TEXT PASSAGE >>
# # # # #

Again, not a lot of bears with afros running around... |
Then Mr. Peevly looks over and sees Bubi and Square sitting at another table. Instead of putting two and two together and realizing that the bears are still hanging around the resort, Mr. Peevly is convinced that he's started to hallucinate. Which of course was Hair's plan.
Mr. Peevly heads back to his room. "BEARS! BEARS! EVERYWHERE, BEARS!" he exclaims as he walks over to his bed and lies down. Once he's asleep, the bears somehow open the door to his apartment - did they get their hands on a copy of his room key off-screen or something? - and dress him up in a bear costume. When he wakes up, he freaks out because he thinks he's hallucinating that HE'S a bear. He begs Hair, Bubi and Square for help, and Hair claims that he's suffering from a case of "Missyoudelerium", a side effect of "Zoodelerium". "Hair, you've gotta get me back to the zoo!" Mr. Peevly yells, just before Botch and Grunch show up again.
I could be wrong about this, but I'm pretty sure that driving a Jeep on the beach is frowned upon... |
The bears drag Mr. Peevly into the "amusement pier" in an attempt to get away from Botch and Grunch. They try to hide in a dance club, allowing us to see the four's hilarious dance moves.
Alas, it's not nearly as funny in a still image. If only I knew how to make a GIF... |
They're spotted, and make a run for it again, eventually deciding to use a roller coaster track and some spare wheels to make a quick getaway. The result is this:
Honestly, I don't have a funny comment here. I think the screencap just speaks for itself. |
Hair uses gum to send Grunch and Botch flying off the track, but one thing leads to another and eventually Mr. Peevly goes flying off the track too...
"BEARS, BEARS IS EVERYWHERES!" |
…and he lands at the top of a giant slide, which he promptly hurtles down and into a large sack that Grunch and Botch are holding. "We caught the ugly one, Mr. Grunch!" Botch says, prompting an offended Mr. Peevly to peek out of the sack. And apparently the bear mask fell off when he landed in the sack. He's so angry that he fires Grunch and demotes Botch to "Chief Paper-Picker-Upper".
"I don't even know why I keep you around, considering how your entire shtick as a character is that you're a massive idiot!" |
When Mr. Peevly arrives back at the zoo, the animals throw him a party to show their appreciation for him.

# # # # #

EXTRACTED RECORDS >>

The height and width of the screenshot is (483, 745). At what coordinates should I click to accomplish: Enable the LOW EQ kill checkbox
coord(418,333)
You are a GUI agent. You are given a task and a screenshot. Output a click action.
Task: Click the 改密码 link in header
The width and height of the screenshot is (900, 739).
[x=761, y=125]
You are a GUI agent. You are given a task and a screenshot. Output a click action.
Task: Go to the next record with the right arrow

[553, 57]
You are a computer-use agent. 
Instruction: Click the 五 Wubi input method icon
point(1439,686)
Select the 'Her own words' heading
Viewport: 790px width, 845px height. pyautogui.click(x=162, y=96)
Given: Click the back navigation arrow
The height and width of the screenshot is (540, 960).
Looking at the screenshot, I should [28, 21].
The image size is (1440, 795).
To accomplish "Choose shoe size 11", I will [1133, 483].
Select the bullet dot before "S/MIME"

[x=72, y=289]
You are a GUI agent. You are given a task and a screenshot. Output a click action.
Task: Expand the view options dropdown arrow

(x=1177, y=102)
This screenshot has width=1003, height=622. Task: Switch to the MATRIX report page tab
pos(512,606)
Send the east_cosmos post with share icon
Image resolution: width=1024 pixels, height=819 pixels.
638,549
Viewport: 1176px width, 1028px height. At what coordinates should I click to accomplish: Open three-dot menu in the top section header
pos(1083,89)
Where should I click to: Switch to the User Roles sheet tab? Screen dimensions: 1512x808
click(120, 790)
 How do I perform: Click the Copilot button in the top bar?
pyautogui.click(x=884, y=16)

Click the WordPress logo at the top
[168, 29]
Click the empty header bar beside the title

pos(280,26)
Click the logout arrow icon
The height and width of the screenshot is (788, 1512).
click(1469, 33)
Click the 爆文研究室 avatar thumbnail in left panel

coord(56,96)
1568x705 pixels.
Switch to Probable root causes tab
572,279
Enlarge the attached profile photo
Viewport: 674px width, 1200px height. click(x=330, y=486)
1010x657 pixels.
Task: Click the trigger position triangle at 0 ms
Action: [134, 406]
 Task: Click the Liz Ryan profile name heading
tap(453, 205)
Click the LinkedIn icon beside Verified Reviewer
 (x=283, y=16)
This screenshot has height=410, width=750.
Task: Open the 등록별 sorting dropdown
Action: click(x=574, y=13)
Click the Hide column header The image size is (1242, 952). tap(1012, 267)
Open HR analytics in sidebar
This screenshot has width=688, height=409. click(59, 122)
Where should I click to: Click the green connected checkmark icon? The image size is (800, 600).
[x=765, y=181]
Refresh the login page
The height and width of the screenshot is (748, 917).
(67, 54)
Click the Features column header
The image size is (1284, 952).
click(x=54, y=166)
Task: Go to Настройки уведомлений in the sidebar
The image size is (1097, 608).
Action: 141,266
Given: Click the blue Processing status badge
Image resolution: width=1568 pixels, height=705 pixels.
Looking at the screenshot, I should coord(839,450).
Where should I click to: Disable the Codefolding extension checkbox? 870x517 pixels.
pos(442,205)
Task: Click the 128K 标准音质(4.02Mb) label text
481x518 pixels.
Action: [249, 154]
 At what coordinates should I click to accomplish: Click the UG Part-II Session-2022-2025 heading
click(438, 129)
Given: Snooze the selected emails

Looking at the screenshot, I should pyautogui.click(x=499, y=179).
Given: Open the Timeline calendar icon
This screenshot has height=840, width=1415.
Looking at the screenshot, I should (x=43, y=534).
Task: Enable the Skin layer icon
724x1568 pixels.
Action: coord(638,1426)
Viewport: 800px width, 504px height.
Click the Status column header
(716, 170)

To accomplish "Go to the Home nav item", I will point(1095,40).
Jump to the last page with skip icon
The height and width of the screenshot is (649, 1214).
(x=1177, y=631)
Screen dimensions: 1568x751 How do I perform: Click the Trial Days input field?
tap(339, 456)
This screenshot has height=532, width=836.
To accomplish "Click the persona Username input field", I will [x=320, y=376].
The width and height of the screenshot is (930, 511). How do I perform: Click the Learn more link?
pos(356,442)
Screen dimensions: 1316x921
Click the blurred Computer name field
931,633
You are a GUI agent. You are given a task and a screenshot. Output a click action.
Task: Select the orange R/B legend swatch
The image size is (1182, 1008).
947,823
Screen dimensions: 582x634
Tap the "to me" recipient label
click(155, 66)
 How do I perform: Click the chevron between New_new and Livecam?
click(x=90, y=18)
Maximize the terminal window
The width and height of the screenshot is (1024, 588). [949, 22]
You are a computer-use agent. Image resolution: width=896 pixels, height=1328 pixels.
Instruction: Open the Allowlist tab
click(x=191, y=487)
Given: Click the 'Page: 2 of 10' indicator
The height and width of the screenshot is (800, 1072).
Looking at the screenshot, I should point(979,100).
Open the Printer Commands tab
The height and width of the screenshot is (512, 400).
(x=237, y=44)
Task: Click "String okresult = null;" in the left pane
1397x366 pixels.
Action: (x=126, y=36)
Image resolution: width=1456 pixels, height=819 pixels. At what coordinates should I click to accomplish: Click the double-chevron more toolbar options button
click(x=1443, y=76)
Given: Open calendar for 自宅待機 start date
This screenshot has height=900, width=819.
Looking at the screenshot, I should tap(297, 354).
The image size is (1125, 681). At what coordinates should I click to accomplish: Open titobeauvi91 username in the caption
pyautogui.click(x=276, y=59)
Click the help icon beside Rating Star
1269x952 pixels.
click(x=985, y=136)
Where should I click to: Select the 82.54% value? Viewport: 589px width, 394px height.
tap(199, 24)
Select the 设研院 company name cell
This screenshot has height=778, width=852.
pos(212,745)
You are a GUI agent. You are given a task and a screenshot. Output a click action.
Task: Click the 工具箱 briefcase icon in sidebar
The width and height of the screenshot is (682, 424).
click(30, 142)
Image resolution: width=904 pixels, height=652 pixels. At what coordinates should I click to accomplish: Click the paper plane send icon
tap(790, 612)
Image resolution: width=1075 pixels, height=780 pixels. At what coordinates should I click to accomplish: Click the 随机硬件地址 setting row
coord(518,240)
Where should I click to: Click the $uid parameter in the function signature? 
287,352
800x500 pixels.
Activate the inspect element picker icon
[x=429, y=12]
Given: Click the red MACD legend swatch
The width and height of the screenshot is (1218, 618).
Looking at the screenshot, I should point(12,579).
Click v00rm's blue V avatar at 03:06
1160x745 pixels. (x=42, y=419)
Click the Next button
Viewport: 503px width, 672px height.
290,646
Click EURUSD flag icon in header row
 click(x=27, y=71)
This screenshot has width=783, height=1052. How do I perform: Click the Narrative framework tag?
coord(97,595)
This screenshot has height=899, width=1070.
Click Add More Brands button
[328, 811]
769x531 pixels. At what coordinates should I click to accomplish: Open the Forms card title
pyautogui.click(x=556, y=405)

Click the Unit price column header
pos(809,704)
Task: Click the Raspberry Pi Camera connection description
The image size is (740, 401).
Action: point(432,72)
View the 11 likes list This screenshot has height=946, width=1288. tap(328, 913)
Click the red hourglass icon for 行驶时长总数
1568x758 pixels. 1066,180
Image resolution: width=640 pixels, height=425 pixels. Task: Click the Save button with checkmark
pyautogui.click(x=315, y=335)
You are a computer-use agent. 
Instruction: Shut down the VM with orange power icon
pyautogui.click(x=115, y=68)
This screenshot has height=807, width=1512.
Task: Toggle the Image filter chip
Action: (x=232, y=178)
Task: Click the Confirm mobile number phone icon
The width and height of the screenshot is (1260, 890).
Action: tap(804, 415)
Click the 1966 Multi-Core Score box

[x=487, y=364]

# # # # #

LIST OF TASKS >>
a - Translate this sentence from the recap about Mr. Peevly and the bears into Spanish: "When Mr. Peevly arrives back at the zoo, the animals throw him a party to show their appreciation for him."
b - Does the recap about Mr. Peevly and the bears agree with each statement? (i) Mr. Peevly fires Grunch. (ii) After seeing Bubi and Square at another table, Mr. Peevly realizes the bears are still at the resort. (iii) The bears try to hide in a dance club. Answer yes or no for each, and quote the deciding words of the recap.
The records are not needed for anything that follows.

ANSWERS GIVEN >>
a - Cuando el Sr. Peevly regresa al zoológico, los animales le organizan una fiesta para mostrarle su aprecio.

b -
(i) Yes: "he fires Grunch"
(ii) No: "Mr. Peevly is convinced that he's started to hallucinate"
(iii) Yes: "They try to hide in a dance club"